11 septembre 2008

Le Jeûne Genevois

 

 

Jeûne genevois ou jeûne fédéral?

 

En fait, le jeûne est d'abord une mesure hygiéniste : libérer des circuits dans le corps pour éliminer un trop plein d'éléments.

Certains le feront une fois par semaine, comme une petite « putz »hebdomadaire.

D'autres, plus absolus, l'effectueront plusieurs jours d'affilée, en sachant qu'il faut l'introduire progressivement et en ressortir de même sous peine de vivre de grandes réactions. Dans cet ordre-là, il peut être utilisé comme thérapie, très efficace si elle est bien guidée et instaurée au moment approprié.

La première comme la deuxième formule touchent la dimension affective; en effet, la nourriture est très reliée à la relation avec la mère ou l'ambiance dans laquelle se prenaient les repas.

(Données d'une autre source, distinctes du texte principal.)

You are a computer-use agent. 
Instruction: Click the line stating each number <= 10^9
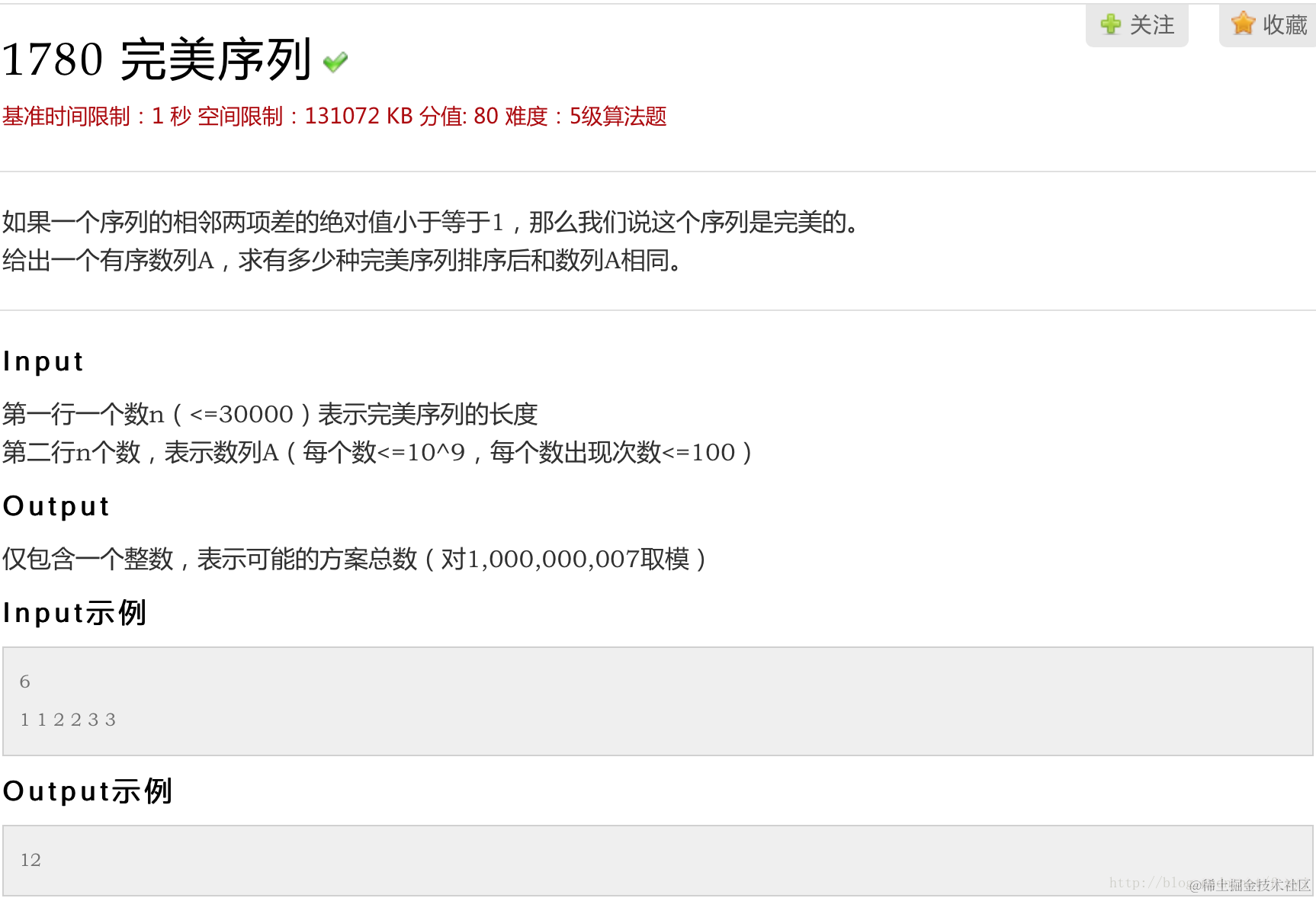click(x=378, y=453)
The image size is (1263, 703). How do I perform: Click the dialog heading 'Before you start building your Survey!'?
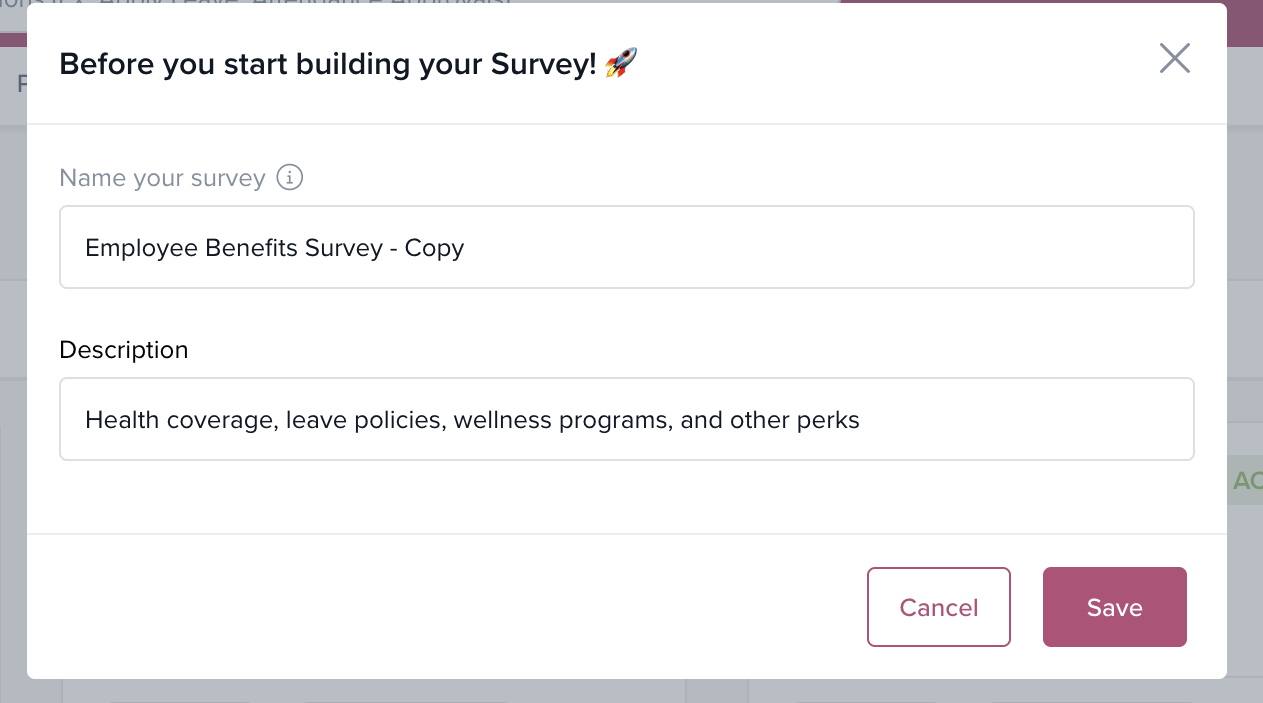[x=328, y=64]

Il est important aussi d'être attentif à l'évacuation car ce qui reste trop longtemps dans les intestins repart dans la circulation sanguine!

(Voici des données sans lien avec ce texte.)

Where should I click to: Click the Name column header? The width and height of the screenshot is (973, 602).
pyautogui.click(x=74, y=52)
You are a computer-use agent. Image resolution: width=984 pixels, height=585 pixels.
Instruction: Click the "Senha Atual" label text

Une solution plus douce qui tient compte de l'affectivité est la monodiète, sorte de jeûne partiel: on ne mange qu'un aliment, de préférence cru, par repas. Ainsi donc, vous choisissez de ne manger que des carottes, ou que des pommes lors d'un repas. Il vaut mieux ressentir de quoi vous avez envie plutôt que de décider arbitrairement une cure de l'un ou l'autre légume. La cure de raisin peut être très salutaire pour certains mais si on la décide après la lecture du livre de la femme guérie de son cancer, on risque d'avoir des surprises dans la mesure où le raisin est très yin et qu'il vous faut peut-être du yang.

Le jeûne a aussi été introduit dans les mouvements spirituels et religieux. Effectivement, en jeûnant l'esprit est plus claire et les prises de conscience plus vives.

Et puis, au niveau philosophique, explorer ce qui se passe en nous lorsque nous nous privons d'aliments peut être une expérience subtile dans ce monde où l'avidité de la consommation ou des actions en bourse vont jusqu'à conduire à un déséquilibre humanitaire.